__TASK DETAILS__.
For each statement below, decide whether it agrees with the passage on renovation and innovation; answer yes or no and quote the deciding words of the passage.
1. Coca-Cola went back to its original formula 72 days after introducing New Coke.
2. The passage treats Facebook as a form of real community.
3. According to the passage, innovation begins with the assets a company already has on hand.

===== SUPPLIED PASSAGE

Sometimes what I think I need and what I really need are two very different things, but, wow, with a birthday coming I would really love an Apple iPad. I sat next to someone in a meeting and couldn’t keep my hands off of it. I think I just might need one. We call Apple innovative, but they are really renovative. They start with what consumers want  versus what they can make and hope people will buy. Renovators start with known needs and are adaptive. Innovators can get so far outside the box that they are answering questions that nobody is asking and that is called futility.
Remember “New Coke”? Well, Sergio Zyman was in charge of introducing it, and it was a flop. Rather than building on Coca Cola’s strengths (“Good Bones”) of authenticity, continuity, and stability; the folks at Coke decided to counter the Pepsi Challenge by innovating and ended up destroying real Coca Cola and came up with a Pepsi-Look-A-Like that was a flop. In Zyman’s words, “What we really should have been doing was giving consumers a reason to drink Coke instead of mindlessly repeating that Coke was part of their life or that it was an advertising icon.” Gosh, sounds like the UMC and many institutions that are trying to decipher the 21st century terrain. Coke reconnected with its customers and 72 days after “New Coke’s” introduction, they went back to the original formula. They innovated and failed. They renovated and succeeded!
Renovation isn’t doing different things; i.e., rearranging the deck chairs on the Titanic. Renovation is doing better things with your strengths, building better things out of existing things. Renovation starts with the assets that are already on hand and delivers a product that people desire. Innovation starts with trying to find out what a company can make and then hopes somebody will buy it. It’s a lot easier to sell what you know you can make with existing assets to people you already know who need what you’re offering.
Does our world still need the Gospel? Well, yeah. Take a look around. The need is evident, but what day is easiest to travel around the city streets of Columbia? Sunday. So what are our core values and strengths that can help us renovate the church? I could answer in a lot of ways, but I’m just going to pick one for today – Community. Facebook isn’t community although it’s better than nothing. Nothing better meets the yearning of one soul to know another soul than real face-time. Communities of faith can provide the small groups, the worship experiences, the festivals, block parties, Bible studies, and pot-luck suppers to help people meet one of their most basic needs: community. What is your faith community’s greatest strength? Offer it and say “Hello!” to relevancy and give people a reason to drink from the Gospel waters!

==========
===== RECORDS SHOWN

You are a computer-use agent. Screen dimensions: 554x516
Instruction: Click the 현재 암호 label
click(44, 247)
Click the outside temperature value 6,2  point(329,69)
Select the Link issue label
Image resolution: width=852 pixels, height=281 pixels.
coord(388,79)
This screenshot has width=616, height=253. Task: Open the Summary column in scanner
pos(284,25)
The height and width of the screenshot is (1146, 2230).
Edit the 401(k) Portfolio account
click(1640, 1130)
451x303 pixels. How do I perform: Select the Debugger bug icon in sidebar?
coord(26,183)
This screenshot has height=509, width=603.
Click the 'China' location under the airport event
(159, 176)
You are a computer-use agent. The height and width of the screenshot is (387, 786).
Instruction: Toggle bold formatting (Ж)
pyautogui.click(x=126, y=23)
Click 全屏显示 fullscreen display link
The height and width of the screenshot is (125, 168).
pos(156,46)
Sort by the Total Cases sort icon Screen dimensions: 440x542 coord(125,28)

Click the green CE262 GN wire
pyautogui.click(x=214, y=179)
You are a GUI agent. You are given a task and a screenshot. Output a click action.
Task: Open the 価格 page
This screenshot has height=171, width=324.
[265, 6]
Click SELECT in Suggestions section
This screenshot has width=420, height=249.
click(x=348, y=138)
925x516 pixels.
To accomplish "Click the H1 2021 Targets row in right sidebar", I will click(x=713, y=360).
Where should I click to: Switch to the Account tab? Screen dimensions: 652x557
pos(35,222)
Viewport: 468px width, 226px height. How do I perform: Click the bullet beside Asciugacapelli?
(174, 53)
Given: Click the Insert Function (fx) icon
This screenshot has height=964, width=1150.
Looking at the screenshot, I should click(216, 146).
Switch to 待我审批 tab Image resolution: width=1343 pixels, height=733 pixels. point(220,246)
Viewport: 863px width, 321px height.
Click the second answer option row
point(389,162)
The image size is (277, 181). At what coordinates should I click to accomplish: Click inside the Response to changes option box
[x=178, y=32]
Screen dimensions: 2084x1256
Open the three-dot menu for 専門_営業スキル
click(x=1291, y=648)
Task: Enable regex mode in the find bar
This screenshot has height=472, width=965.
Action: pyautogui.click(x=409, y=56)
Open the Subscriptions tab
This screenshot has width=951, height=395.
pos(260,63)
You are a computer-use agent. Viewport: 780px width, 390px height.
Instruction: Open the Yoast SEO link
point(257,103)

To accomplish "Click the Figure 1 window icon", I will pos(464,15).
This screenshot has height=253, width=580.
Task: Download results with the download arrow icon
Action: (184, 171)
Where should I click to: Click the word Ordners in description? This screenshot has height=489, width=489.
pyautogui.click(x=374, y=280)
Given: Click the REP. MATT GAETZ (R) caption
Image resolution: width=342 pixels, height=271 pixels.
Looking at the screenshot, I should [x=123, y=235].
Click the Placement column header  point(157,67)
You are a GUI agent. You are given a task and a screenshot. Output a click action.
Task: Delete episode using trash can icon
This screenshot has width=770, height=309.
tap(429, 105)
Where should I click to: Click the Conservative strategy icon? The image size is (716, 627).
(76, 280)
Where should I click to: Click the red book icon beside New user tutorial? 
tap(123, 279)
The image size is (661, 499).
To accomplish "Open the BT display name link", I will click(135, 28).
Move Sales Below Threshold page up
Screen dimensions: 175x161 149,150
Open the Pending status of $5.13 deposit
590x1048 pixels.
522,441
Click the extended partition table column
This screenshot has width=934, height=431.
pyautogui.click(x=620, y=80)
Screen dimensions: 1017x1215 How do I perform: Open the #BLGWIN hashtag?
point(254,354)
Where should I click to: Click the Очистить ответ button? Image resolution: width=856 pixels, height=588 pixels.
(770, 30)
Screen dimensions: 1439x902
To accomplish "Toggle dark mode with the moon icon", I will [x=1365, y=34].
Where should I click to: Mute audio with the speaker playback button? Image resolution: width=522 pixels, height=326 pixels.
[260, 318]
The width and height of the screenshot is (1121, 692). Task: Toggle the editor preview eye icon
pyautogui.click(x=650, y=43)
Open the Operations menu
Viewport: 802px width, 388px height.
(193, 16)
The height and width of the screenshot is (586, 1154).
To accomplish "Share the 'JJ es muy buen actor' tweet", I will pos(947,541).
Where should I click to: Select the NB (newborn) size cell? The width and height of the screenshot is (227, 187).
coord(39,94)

==========

__ANSWER TO THIS TASK__.
1. Yes: "72 days after “New Coke’s” introduction, they went back to the original formula."
2. No: "Facebook isn’t community although it’s better than nothing."
3. No: "Innovation starts with trying to find out what a company can make and then hopes somebody will buy it."